BEGIN TASK INPUT

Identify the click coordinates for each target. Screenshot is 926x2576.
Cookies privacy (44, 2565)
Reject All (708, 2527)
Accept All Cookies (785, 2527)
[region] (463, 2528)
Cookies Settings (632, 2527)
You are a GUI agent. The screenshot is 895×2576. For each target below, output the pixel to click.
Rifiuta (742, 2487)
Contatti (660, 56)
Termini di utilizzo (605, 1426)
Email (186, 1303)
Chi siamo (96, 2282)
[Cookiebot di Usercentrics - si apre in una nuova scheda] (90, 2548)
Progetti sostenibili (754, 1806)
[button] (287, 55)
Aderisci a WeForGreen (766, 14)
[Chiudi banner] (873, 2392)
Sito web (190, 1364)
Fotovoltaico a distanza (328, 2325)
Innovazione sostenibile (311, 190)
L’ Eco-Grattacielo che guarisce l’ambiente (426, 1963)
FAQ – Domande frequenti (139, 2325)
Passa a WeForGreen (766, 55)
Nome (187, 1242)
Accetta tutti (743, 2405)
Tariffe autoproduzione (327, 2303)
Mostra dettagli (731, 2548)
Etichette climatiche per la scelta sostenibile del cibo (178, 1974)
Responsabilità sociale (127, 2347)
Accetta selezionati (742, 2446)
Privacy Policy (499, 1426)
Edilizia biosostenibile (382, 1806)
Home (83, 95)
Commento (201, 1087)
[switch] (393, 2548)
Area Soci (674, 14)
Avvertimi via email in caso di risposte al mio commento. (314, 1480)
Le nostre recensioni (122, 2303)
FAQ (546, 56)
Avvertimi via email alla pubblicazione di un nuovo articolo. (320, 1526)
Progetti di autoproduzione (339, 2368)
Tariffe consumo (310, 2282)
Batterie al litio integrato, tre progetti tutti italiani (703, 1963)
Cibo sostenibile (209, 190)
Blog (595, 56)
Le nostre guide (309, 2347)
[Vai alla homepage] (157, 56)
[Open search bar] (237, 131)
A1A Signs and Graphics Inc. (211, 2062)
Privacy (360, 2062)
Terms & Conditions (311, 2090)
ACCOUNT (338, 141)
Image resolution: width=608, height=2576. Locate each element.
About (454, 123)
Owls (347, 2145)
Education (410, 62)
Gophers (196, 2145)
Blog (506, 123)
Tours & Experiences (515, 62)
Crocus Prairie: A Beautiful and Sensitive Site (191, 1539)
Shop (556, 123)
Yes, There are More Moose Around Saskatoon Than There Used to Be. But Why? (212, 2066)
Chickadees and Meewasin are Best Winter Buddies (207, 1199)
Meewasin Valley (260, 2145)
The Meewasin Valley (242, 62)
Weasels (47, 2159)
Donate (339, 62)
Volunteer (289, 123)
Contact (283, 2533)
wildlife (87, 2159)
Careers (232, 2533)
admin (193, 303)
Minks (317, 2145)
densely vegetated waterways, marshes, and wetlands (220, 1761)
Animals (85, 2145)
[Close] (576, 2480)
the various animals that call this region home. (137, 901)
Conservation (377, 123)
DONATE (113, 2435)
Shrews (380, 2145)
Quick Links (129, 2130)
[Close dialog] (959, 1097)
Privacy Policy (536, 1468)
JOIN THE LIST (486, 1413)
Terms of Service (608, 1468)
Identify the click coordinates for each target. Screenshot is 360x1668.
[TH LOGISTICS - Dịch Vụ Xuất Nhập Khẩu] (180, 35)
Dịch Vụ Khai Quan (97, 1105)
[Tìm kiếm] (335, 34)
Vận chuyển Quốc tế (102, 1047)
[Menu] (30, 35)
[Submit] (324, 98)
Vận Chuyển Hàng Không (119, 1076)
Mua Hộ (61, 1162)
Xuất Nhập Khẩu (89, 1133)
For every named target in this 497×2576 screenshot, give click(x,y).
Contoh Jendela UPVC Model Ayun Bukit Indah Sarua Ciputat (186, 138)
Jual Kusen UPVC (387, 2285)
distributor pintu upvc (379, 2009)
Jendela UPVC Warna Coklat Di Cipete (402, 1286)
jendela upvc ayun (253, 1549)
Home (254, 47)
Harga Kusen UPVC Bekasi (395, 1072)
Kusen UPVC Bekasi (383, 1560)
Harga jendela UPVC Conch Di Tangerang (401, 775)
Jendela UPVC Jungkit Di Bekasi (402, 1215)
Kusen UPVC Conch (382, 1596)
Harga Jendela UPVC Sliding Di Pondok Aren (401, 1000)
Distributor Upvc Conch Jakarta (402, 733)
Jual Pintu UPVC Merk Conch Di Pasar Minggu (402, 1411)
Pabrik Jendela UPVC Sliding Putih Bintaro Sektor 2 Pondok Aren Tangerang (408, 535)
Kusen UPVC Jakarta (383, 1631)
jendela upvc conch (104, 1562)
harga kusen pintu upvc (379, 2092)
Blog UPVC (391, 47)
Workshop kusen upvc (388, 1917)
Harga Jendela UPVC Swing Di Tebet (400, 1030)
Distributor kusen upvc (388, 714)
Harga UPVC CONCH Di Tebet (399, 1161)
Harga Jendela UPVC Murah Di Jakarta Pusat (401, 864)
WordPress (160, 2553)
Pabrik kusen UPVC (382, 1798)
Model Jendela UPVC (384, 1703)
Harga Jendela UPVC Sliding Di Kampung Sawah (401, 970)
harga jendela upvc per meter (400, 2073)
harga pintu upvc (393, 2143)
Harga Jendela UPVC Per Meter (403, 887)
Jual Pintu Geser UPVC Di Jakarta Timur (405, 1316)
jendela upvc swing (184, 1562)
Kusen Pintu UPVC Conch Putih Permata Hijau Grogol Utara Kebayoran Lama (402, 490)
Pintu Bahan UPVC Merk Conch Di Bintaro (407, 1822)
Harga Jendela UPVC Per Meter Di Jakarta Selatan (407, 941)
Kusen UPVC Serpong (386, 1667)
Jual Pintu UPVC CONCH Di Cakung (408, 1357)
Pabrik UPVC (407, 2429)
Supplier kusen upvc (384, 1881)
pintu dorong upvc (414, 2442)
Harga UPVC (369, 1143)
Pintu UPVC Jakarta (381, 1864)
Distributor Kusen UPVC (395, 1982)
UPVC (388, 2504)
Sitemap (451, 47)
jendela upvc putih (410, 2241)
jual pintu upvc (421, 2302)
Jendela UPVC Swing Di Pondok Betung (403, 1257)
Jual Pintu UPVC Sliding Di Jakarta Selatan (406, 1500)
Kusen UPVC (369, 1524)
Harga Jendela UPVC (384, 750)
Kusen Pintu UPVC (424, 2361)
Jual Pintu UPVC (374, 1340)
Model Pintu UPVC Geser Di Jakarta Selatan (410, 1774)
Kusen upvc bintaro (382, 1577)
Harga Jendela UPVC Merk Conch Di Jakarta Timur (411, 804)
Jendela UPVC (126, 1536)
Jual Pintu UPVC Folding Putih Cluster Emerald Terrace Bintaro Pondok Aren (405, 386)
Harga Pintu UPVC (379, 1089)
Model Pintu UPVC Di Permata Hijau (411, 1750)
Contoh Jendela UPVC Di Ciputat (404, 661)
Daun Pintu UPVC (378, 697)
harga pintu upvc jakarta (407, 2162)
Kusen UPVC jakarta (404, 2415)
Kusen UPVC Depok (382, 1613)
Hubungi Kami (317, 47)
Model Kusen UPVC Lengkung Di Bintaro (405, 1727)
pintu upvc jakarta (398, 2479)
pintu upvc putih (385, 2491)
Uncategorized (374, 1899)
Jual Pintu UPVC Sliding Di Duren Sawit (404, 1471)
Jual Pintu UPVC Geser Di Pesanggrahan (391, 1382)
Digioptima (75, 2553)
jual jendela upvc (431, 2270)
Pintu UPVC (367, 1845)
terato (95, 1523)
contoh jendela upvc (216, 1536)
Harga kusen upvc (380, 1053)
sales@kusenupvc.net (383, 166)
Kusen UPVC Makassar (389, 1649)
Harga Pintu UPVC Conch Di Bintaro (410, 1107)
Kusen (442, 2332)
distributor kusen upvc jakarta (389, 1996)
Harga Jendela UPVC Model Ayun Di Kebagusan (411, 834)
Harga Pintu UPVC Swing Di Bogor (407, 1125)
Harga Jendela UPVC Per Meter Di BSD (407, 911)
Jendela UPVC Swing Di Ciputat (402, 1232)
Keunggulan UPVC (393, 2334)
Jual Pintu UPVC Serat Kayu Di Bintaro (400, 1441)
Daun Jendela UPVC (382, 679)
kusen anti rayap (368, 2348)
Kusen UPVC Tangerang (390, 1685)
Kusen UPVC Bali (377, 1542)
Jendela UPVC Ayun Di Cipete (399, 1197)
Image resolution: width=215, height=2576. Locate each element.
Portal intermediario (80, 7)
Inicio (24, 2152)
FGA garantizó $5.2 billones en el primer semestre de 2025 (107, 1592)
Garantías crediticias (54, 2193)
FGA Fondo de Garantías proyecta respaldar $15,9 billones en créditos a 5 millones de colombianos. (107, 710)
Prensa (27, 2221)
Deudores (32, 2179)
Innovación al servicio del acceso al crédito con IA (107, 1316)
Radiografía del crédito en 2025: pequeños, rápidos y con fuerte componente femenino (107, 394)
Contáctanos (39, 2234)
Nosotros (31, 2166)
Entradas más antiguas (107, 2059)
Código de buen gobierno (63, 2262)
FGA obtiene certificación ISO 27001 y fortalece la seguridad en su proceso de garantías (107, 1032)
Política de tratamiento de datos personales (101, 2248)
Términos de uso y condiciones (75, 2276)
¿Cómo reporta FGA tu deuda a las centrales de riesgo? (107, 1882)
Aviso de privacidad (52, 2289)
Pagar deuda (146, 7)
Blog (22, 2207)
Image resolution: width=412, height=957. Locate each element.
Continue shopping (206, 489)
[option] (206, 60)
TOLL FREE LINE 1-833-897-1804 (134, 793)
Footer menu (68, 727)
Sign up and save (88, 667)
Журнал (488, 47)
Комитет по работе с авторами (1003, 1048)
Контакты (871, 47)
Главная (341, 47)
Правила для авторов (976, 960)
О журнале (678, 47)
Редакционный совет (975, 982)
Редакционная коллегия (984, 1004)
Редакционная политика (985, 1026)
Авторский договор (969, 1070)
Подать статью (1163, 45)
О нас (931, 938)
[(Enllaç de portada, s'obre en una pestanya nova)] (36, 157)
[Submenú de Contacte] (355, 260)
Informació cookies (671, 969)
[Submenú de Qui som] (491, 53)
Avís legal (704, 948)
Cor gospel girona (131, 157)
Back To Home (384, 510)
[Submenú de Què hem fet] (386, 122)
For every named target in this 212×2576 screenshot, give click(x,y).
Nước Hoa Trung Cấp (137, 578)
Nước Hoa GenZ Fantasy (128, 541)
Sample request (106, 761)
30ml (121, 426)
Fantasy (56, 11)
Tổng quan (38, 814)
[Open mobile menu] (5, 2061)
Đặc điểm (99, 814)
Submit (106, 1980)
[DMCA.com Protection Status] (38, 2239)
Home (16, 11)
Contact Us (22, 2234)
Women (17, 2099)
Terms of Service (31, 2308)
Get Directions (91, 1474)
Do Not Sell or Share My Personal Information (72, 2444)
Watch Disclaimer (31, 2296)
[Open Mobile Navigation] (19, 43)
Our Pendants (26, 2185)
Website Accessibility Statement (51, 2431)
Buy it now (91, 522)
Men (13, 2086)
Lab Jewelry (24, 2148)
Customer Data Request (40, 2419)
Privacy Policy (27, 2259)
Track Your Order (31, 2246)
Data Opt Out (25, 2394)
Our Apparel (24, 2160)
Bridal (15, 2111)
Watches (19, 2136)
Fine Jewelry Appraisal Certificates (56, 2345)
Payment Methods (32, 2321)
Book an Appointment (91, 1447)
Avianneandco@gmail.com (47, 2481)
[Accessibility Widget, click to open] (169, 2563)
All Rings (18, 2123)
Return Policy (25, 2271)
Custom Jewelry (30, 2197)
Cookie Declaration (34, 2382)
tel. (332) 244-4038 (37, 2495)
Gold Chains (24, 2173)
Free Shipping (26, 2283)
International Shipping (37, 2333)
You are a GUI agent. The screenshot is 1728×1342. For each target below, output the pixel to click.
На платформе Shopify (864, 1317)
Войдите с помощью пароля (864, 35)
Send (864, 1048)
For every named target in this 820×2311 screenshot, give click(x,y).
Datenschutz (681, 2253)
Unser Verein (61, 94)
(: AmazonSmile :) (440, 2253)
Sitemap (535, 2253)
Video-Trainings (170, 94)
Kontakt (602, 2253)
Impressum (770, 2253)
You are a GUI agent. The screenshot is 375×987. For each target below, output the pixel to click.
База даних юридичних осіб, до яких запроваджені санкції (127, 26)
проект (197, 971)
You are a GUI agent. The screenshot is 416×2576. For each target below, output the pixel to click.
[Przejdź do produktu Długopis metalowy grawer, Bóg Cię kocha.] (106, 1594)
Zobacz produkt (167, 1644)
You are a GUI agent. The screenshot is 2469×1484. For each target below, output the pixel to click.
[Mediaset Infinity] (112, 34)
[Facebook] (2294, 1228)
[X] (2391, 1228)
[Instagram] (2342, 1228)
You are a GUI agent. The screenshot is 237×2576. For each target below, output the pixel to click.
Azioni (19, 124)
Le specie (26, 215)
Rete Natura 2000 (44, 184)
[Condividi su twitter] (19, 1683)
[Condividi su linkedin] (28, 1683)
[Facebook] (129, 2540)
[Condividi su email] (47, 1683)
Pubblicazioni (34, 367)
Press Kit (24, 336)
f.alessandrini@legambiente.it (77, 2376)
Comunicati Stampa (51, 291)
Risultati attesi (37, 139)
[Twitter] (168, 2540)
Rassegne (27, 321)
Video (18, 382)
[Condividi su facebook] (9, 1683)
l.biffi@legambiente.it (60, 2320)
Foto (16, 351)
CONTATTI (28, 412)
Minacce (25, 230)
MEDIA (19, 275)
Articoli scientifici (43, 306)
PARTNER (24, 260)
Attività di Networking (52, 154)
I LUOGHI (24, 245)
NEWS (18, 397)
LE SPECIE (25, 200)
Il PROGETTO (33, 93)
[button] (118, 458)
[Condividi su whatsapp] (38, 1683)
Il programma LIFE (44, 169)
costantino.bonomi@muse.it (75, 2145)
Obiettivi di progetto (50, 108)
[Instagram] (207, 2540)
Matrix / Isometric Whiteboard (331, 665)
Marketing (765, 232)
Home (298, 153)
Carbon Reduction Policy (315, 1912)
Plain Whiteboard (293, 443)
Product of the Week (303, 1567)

END TASK INPUT

> [REQUIREMENT] Beginning at the line with "О журнале (678, 47)" and stopping after the line with "Home (16, 11)", please write out every line of the data above exactly and nothing else.

> [ANSWER TO THIS EXERCISE]
О журнале (678, 47)
Редакционный совет (975, 982)
Редакционная коллегия (984, 1004)
Редакционная политика (985, 1026)
Авторский договор (969, 1070)
Подать статью (1163, 45)
О нас (931, 938)
[(Enllaç de portada, s'obre en una pestanya nova)] (36, 157)
[Submenú de Contacte] (355, 260)
Informació cookies (671, 969)
[Submenú de Qui som] (491, 53)
Avís legal (704, 948)
Cor gospel girona (131, 157)
Back To Home (384, 510)
[Submenú de Què hem fet] (386, 122)
For every named target in this 212×2576 screenshot, give click(x,y).
Nước Hoa Trung Cấp (137, 578)
Nước Hoa GenZ Fantasy (128, 541)
Sample request (106, 761)
30ml (121, 426)
Fantasy (56, 11)
Tổng quan (38, 814)
[Open mobile menu] (5, 2061)
Đặc điểm (99, 814)
Submit (106, 1980)
[DMCA.com Protection Status] (38, 2239)
Home (16, 11)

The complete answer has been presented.